Вообще же, встреча с католиками, действительно, стала для меня событием. Раньше я по наивности думал, что какие-то одиозные вещи, например, приверженность Аристотелю и Фоме Аквинскому, или несерьезная, на наш православный взгляд, мариология — давно преодолены, по крайней мере, у серьезных людей, но не тут-то было, и это для меня было некоторым шоком. Я уже не говорю о папе Римском: подчас можно было подумать, что для моих собеседников всего православного богословия на эту тему просто не существует, и это было еще более неожиданно. Вообще, я почувствовал: папа на Западе действительно часто переживается как нечто таинственное (как бы к нему ни относились), что уже почти выходит за границы моего понимания (как, впрочем, и многотысячные мессы на городских площадях). Чрез все это я буквально кожей почувствовал тот характерный для католицизма внутренний раскол, который хорошо знал еще по книгам и фотографиям: с одной стороны — интеллектуальная и иерархическая жесткость, с другой же — компенсирующая ее несколько психологизированная «мистическая» экзальтация. Очень часто я убеждался, как трудно понять друг друга даже при самой большой доброжелательности сторон. Так, с одним французским священником, который любит и знает Россию и Православие настолько, что у него есть с виду совершенно православная часовня, где в шкафу висит несколько комплектов православных облачений (из чего можно сделать вывод, что это не только часовня), мы долго спорили о расхождениях в догматике. Выяснилось, что он свято верит в то, что мы не принимаем мариологические догматы только потому, что они были приняты единолично папой, из-за чего мы «обиделись», — и разубедить его оказалось невозможно!
Что же касается самих мариологических «догматов», то они уже превращаются, скорее, в керигму. Складывается даже впечатление, что «весть» о Вознесении Марии порой едва ли не подменяет собой весть о Воскресении Христа. Но надо сказать, что Юнг, выступавший за принятие этого догмата с чисто психологической точки зрения, кажется, оказался прав: для Католической церкви их принятие действительно стало новым вдохновением. Оказалось, это «работает», будучи психологически очень действенным (но духовно, по-моему, все-таки разрушает).
Удивляет меня и резко отрицательное отношение, например, к кальвинизму, т.е. как бы непонимание того, какие недостатки католицизма привели к Кальвину.

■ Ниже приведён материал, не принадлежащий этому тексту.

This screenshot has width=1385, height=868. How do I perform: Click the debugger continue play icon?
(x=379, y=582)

При всей моей изначальной открытости к западной традиции и желании как можно лучше и глубже ее понять, иногда от всего этого я буквально задыхался. Тогда я возвращался в общежитие и ночью читал «Истину и Откровение» Бердяева. Производит впечатление открытой форточки.
Лекции, которые нам читали, были разного достоинства. В Москве на большинство из них я, наверное, не пошел бы — скорее, это было важно именно в контексте общего знакомства с Западом. Запомнились известный славист Жорж Нива, который рассказывал о проблемах единой Европы, парижский профессор Бернар Маршадье, говоривший, в основном, о русско-французских связях первой половины века: Бердяев-Маритен и т.п. (Кстати, что очень для них характерно, Бердяева он, в общем, не понимает и не принимает, не считая серьезным христианским мыслителем и церковным человеком, но так или иначе все время цитирует: «А вот это он очень верно подметил» и т.п.). Маршадье сетовал на духовную ситуацию в Европе: молодежь все больше увлекается традициями созерцательных орденов, а иезуиты, действующие через культуру, находятся в некотором упадке. «Впрочем, — осекся он, — может быть, вас это, наоборот, радует?»

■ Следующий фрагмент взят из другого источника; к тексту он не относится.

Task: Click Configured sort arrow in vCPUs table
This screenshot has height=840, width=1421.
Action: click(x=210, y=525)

Запомнился профессор Фрибургского университета Жан Гальперин, читающий там курс еврейской мысли XX века. Иудей, сын беженцев из России, прекрасно говорит по-русски и знает русскую культуру. (Рассказал в связи с этим анекдот из эмигрантской жизни своего отца: где-то он неожиданно слышит русскую речь и обращается к говорящему: «Вы тоже — русский?» — и получает ответ: «Да, я — русский, но не тоже!») Очень открыт к христианству, особенно, по понятным причинам, любит Соловьева. Читал нам лекцию по этике, о значении ответственности в обществе, причем это было больше похоже на семинар: ему, скорее, было интересно и важно узнать, что мы, молодые верующие люди в России, об этом думаем. Поняв это, мы подарили ему «Православную общину» со статьей о. Георгия Кочеткова «Всемирная отзывчивость или изоляционизм», он прочел в тот же день и остался, по его словам, очень доволен. Мы пытались взять у него интервью, но чтобы раскрутить иудея на откровенный разговор о христианстве, нужны, видимо, другие, более опытные люди. Кажется, немного лучше получилось интервью с Жоржем Нива, который тоже отнесся к нам очень тепло и просил называть Георгием Ивановичем и т.п. Интересно его мнение о России сегодня: «Нет трезвости. У всех — истерика».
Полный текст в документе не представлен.